> **WORK TASK**: Retype, exactly and completely, the listing that comes next, skipping its images.

> **INFORMATION GIVEN**:
● ● ● ● ● ● ●

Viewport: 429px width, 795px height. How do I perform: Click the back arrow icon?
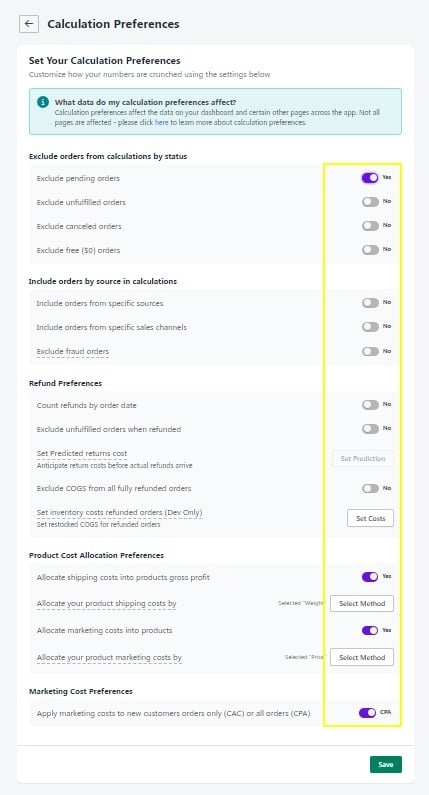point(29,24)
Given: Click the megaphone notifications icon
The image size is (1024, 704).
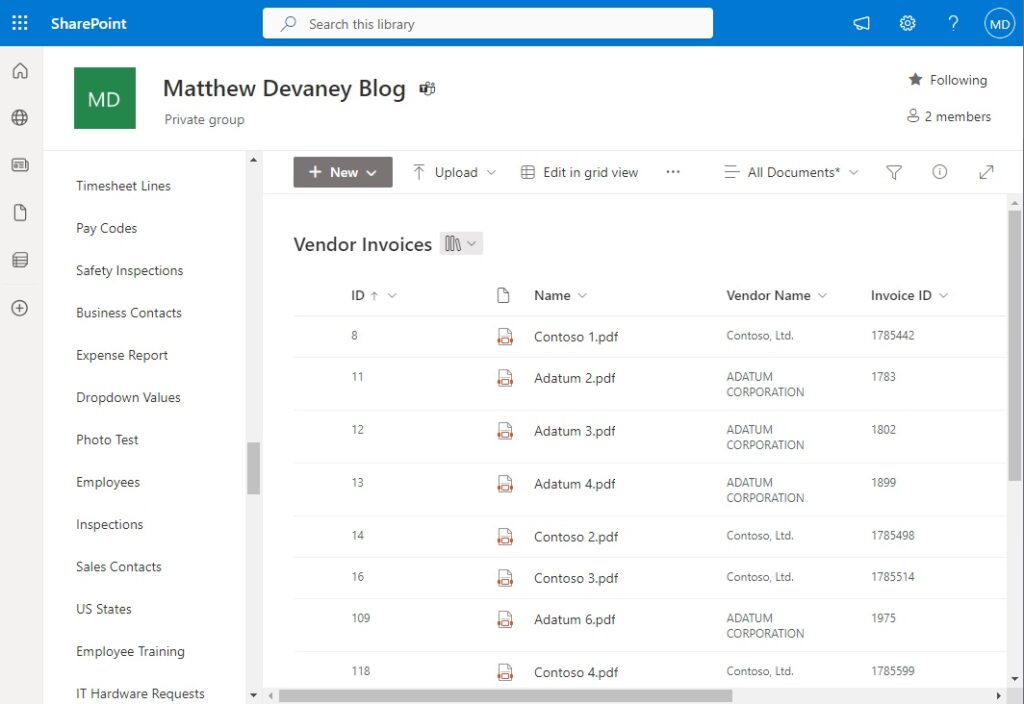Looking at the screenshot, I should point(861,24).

● ● ● ● ● ● ●

> **REPLY TO THE TASK**:
Viewport: 429px width, 795px height. How do I perform: Click the back arrow icon?
point(29,24)
Given: Click the megaphone notifications icon
The image size is (1024, 704).
Looking at the screenshot, I should point(861,24).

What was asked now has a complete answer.